Qualche anno fa si fece una riunione tra gli abitanti della frazione per parlare del problema inquinamento. Fu molto partecipata, una settantina di persone. A un certo punto qualcuno chiese: ‘alzi la mano chi ha amici o parenti malati di tumore o che son morti’. Alzammo la mano tutti. E calò il silenzio». Le parole di Stefano Demi, ormai ex abitante di Stagno dove è cresciuto, danno un’idea della situazione che vivono gli abitanti di uno dei 42 Sin, ovvero un Sito di interesse nazionale, che riguarda una porzione del territorio di Livorno e della limitrofa Collesalvetti.

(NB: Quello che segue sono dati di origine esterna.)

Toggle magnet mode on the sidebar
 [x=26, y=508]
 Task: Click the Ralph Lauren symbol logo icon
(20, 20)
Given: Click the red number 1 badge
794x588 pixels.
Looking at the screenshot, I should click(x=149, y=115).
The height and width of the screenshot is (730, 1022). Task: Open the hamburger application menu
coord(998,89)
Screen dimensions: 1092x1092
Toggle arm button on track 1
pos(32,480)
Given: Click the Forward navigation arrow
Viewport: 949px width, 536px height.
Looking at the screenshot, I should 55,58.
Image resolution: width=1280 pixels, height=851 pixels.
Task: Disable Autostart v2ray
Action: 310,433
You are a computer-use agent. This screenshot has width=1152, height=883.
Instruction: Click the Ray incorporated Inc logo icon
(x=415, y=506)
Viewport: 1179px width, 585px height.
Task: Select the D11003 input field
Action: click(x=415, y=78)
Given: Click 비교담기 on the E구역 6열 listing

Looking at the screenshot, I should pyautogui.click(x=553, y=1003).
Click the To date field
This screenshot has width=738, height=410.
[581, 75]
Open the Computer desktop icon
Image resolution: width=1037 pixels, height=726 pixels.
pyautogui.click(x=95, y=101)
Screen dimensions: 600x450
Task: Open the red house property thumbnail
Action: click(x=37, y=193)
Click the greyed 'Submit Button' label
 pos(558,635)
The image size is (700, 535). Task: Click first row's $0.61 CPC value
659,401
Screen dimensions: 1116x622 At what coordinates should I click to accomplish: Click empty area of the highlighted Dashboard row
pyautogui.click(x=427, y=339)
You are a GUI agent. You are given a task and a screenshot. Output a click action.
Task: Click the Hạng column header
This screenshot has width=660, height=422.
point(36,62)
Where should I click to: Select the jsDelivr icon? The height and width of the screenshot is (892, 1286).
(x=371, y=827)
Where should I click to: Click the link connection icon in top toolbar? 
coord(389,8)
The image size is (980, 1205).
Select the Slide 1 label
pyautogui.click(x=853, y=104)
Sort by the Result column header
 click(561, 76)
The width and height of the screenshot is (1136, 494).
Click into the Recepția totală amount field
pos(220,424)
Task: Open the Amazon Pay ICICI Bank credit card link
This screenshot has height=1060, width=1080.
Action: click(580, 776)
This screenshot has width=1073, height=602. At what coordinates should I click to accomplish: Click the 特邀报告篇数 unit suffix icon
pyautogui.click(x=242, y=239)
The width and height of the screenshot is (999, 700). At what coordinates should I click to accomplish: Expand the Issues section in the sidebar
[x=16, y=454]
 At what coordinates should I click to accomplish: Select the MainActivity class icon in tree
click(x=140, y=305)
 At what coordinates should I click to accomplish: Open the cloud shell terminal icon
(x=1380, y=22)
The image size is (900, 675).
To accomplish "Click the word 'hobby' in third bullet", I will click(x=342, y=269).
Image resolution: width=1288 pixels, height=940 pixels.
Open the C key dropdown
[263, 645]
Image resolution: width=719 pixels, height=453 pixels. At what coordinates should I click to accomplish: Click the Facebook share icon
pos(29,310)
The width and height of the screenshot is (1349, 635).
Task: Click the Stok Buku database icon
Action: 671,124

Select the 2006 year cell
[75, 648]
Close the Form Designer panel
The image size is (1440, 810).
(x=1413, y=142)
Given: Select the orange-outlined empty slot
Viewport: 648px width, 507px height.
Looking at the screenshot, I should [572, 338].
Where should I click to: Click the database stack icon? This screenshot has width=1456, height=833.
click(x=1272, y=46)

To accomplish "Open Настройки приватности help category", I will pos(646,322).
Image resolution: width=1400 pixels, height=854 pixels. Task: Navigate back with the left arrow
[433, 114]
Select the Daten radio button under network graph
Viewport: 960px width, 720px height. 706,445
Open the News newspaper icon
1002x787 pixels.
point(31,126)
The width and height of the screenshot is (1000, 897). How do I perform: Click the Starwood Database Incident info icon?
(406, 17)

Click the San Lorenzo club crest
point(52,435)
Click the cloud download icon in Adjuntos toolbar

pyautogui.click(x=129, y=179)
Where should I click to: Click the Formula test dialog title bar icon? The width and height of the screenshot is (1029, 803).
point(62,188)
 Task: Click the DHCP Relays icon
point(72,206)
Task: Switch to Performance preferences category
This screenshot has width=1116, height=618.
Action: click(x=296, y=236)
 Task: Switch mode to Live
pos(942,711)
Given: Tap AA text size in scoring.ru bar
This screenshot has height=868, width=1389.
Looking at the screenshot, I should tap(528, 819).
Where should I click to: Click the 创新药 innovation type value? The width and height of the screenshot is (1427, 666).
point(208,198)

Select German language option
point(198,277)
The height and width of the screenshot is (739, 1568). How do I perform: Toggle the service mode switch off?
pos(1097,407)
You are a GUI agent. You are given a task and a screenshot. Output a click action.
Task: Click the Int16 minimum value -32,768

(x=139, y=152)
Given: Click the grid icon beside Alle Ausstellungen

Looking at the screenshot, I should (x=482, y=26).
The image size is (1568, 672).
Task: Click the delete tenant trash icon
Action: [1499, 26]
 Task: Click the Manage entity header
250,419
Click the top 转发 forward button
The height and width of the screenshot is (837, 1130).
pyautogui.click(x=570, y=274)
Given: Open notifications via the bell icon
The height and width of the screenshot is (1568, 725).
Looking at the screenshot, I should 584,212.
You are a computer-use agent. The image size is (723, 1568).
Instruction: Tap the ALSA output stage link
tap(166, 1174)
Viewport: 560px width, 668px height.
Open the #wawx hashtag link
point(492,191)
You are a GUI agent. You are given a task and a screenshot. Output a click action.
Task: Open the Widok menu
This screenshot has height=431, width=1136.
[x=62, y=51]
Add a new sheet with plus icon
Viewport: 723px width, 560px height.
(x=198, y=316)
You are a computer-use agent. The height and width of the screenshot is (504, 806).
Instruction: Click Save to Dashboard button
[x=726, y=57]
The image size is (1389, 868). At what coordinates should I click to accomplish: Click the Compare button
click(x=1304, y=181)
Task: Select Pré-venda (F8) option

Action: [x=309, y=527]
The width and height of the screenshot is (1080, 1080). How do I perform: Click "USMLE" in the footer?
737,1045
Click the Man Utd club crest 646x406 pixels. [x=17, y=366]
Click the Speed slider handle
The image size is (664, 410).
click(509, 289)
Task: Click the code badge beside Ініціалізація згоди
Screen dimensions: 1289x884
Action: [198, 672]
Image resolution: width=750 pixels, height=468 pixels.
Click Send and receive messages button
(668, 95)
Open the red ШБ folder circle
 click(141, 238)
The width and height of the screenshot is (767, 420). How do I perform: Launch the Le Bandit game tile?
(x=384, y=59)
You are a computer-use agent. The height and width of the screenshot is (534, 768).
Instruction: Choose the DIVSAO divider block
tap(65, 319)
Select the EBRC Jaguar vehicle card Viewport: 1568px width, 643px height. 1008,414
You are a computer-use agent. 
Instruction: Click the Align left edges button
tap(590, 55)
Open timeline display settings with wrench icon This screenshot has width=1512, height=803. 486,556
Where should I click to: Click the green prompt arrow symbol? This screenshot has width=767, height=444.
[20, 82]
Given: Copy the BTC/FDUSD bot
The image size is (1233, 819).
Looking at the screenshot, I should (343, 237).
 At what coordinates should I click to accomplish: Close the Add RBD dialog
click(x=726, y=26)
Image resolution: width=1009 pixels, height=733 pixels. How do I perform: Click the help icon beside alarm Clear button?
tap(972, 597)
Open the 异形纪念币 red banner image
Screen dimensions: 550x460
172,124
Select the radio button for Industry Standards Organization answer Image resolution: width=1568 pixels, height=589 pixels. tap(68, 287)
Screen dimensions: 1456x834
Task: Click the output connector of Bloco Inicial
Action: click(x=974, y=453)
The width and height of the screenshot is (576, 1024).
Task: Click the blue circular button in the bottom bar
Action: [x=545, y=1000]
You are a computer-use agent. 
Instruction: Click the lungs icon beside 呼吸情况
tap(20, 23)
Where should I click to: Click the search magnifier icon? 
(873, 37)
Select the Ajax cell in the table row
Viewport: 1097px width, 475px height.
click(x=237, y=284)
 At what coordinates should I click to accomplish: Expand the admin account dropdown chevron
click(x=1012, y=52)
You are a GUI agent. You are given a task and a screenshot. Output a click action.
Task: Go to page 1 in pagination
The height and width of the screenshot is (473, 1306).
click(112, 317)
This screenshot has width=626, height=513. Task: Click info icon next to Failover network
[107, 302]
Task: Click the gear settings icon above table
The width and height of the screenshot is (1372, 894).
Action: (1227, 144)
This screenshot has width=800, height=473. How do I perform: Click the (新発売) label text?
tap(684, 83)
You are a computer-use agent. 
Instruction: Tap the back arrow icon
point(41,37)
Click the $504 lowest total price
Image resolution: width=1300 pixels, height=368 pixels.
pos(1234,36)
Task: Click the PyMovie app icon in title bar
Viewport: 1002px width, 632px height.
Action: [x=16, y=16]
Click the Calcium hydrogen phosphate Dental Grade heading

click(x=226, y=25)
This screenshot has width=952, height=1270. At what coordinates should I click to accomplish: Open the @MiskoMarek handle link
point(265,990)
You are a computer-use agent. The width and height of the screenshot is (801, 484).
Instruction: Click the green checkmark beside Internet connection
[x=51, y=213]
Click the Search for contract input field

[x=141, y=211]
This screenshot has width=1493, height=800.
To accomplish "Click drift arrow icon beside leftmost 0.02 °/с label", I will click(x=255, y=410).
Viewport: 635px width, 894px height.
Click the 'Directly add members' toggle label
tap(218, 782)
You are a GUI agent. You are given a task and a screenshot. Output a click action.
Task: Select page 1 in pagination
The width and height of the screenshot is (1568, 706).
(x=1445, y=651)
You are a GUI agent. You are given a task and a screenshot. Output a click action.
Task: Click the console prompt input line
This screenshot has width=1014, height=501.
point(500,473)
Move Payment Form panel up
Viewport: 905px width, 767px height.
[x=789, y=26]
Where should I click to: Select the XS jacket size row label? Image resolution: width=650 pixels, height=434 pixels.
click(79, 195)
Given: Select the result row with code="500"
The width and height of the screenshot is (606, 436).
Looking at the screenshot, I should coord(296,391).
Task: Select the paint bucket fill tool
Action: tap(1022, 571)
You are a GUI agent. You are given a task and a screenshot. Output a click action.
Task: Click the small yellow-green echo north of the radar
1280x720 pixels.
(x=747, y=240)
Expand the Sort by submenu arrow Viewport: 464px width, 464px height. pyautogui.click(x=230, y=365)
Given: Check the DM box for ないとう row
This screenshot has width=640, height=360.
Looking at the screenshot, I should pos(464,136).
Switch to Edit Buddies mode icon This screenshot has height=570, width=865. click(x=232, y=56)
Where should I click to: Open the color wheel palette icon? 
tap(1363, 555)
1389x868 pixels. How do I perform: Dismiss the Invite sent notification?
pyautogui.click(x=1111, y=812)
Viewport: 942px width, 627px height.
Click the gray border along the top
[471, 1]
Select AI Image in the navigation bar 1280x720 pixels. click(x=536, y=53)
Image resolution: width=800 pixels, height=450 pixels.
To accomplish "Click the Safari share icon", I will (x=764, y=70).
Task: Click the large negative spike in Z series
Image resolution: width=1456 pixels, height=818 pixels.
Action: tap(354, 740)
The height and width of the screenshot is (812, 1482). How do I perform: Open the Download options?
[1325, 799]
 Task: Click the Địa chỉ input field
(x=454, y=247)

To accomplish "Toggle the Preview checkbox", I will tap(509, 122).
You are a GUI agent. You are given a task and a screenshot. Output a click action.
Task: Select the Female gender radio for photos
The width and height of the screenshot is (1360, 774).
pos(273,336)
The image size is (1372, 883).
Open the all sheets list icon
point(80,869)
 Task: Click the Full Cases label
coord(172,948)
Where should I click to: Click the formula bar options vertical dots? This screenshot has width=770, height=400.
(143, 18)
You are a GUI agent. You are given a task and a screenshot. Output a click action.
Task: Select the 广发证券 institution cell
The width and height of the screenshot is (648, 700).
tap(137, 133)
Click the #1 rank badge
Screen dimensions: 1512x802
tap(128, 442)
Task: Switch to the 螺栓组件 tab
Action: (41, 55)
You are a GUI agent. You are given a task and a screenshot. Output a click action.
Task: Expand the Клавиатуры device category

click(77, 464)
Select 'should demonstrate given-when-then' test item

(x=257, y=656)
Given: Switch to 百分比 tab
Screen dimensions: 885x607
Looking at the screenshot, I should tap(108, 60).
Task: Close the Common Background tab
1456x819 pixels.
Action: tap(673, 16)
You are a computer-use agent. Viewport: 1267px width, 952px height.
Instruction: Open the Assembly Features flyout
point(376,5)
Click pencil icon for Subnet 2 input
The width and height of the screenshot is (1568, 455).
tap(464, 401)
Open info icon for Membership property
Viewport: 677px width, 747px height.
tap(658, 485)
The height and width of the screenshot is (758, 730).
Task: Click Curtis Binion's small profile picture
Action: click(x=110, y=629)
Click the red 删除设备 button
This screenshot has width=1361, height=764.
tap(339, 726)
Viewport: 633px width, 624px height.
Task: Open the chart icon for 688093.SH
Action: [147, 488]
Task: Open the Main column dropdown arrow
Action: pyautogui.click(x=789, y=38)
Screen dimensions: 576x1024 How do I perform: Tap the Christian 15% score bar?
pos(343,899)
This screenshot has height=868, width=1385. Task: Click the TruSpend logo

Nello specifico un Sin è un’area contaminata classificata come pericolosa per la salute dallo Stato e che necessita di bonifiche di suolo, sottosuolo, acque superficiali e sotterranee per evitare danni ambientali e sanitari.

LA PROCEDURA DI BONIFICA È ATTRIBUITA alla competenza del ministero dell’ambiente mentre sia la messa in sicurezza che le spese, in base al principio comunitario del “chi inquina paga” sono in carico al responsabile dell’inquinamento che è tenuto ad eseguire la bonifica anche se ha ceduto ad altri l’azienda. L’eventuale passaggio dell’obbligo di bonifica a carico del successore si ha solo in caso che questo sia a titolo universale.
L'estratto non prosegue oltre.